In the real world, now that I’ve moved to the new barn I realize that I’m starting to feel this way a bit. We have a wide range of riders, and I’m probably somewhere in the low middle in terms of horse talent, budget and experience. I find myself looking at the upper tier and their fancy horses, beautiful equitation, fit and trim bodies from tons of riding, and large (larger than mine) show budgets… and I get a little jealous.
Frankly, I need to quit that shit. People may think envy is harmless, but it’s not when it comes to horses – here’s why.
I ride like crap when I’m feeling this way. Last night my horse was fresh and d i s t r a c t e d. I had already planned to do an evening of trot sets (which is a good exercise for distracto Simon), but the hard hard hard grass ring made me decide to take an evening doing flat work and poles in the dirt ring.
One of the riders I really admire was riding in the dirt ring with me, and instead of sticking with my plan of mostly just exercising my fresh horse… I saw her horse hacking around beautifully and decided that now was when we needed to work on him going around in a frame. Right now. Yup. He can do it too. I have a fancy horse too. See?! See?!?!
Let me tell you, she did not see because it did not happen. Overall I gave my horse a poor ride. It was because I was jealous, and it wasn’t fair to him.
Another it’s not okay to be jealous of other riders is you never know their situation. I’ve known people who got to go to tons and tons of fancy shows because a parent died and left them money. Would I trade a parent for horse shows? Never. That fancy horse I’m watching? He could be a crazy bucker or have soundness issues. The thin and trim equitation rider I wish I could be?

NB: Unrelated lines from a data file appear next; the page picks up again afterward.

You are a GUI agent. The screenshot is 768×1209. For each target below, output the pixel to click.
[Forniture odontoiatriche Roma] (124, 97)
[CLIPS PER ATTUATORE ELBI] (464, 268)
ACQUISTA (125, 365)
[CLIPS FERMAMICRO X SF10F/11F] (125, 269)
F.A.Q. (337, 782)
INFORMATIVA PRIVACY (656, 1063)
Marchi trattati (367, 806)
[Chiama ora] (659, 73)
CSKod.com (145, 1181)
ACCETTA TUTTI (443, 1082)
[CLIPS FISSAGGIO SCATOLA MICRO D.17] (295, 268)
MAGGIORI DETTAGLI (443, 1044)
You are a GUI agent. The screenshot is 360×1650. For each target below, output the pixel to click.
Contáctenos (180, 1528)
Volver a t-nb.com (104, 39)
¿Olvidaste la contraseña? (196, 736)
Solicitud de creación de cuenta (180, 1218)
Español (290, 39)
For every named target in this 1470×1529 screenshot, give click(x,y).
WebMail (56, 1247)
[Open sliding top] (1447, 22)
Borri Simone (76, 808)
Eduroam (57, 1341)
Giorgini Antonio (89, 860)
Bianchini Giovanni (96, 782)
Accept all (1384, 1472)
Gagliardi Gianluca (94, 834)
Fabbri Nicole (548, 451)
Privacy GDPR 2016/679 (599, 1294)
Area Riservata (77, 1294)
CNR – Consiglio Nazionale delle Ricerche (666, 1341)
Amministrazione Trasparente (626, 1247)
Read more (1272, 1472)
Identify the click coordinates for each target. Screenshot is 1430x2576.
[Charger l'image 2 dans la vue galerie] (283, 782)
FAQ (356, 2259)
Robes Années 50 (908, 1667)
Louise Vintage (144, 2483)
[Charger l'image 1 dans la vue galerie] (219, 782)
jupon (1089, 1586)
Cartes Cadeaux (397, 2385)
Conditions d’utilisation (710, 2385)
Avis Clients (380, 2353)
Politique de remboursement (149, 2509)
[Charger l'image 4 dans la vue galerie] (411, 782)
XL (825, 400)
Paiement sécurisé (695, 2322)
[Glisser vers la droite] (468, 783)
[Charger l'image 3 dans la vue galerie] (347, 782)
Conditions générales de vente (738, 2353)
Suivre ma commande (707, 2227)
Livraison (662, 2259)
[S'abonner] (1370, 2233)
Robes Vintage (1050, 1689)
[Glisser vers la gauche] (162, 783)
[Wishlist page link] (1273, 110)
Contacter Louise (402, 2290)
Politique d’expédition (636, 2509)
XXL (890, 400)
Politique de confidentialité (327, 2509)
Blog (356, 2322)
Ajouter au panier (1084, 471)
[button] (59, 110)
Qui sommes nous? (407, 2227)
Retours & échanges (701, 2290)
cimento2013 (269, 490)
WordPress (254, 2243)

Maybe she started off heavy like me. You just never know.
So tonight when I ride I’m going to try and be a bit more grateful for what I do have. My horse is sound right now, and he is a good soul. I have budget for training and lessons and some small shows. I get to board at a nice barn. I get to have a horse.
I bet that some people come to this blog and are jealous. It’s all relative. Time to put on my thankful cap and give my dear sweet pony a good ride tonight!